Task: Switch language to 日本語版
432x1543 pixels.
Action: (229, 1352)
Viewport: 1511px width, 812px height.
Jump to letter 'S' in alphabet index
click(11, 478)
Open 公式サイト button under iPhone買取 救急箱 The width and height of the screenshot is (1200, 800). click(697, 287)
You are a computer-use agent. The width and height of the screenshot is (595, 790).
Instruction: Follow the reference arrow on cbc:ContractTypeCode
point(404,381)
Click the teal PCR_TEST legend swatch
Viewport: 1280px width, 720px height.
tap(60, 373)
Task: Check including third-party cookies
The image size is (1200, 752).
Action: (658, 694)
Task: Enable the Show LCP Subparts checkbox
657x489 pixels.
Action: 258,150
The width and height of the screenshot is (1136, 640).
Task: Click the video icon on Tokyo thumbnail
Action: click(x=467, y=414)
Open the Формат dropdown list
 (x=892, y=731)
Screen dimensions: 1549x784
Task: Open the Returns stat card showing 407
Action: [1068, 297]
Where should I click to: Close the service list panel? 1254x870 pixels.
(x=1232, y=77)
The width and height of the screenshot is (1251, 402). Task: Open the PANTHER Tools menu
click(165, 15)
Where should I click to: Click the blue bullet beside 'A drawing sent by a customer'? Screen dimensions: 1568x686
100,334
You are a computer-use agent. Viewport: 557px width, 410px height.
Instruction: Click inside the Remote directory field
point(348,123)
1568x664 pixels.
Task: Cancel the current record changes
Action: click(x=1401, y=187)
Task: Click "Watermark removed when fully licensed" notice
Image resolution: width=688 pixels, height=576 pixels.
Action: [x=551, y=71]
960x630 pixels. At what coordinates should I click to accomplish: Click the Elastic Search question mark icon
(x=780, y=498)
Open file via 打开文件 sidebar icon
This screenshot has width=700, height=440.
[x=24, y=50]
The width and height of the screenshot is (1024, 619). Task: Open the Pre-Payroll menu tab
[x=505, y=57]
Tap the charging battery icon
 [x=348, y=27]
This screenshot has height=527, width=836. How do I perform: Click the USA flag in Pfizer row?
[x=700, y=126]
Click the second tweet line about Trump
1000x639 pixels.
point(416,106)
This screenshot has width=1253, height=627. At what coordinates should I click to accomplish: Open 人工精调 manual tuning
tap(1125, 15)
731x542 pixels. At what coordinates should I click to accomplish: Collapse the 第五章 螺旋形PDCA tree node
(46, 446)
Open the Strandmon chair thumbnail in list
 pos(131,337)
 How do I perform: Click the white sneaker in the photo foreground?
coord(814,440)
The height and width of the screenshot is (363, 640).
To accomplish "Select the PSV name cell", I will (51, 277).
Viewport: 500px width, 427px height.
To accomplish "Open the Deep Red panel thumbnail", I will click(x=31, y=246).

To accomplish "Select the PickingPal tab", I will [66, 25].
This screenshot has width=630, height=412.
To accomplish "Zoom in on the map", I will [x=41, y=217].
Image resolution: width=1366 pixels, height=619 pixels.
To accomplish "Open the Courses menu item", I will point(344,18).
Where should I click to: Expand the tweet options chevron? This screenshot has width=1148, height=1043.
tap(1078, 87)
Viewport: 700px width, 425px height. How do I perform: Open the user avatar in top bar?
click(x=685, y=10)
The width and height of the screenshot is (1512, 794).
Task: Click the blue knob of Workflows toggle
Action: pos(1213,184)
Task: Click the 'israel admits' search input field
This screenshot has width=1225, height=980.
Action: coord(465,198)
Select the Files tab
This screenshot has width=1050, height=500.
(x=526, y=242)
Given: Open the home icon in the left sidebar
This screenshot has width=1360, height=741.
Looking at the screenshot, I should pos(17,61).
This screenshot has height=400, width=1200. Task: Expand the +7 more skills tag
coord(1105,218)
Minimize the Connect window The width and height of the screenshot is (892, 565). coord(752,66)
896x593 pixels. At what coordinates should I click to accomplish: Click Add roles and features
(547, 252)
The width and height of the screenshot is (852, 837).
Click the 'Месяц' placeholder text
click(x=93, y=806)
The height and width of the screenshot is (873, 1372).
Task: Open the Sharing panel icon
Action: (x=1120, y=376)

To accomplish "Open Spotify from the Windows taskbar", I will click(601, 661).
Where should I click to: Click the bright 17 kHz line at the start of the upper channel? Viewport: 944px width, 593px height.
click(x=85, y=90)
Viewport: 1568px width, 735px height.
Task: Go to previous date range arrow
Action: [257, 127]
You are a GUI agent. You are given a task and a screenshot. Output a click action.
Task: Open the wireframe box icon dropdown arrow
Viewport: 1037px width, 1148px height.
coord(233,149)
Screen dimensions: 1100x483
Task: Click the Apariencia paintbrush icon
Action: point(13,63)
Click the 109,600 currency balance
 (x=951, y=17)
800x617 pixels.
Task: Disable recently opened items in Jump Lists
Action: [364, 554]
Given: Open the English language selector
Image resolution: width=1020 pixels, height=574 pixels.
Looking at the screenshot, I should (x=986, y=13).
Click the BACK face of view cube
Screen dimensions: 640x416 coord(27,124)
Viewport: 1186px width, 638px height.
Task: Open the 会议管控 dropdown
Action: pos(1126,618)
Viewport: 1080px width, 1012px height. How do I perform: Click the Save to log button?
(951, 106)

▶ Task prompt
Using the listing above, show each line with the word "computer" in it.

▶ Expected output
You are a computer-use agent. The width and height of the screenshot is (595, 790).
You are a computer-use agent. Viewport: 557px width, 410px height.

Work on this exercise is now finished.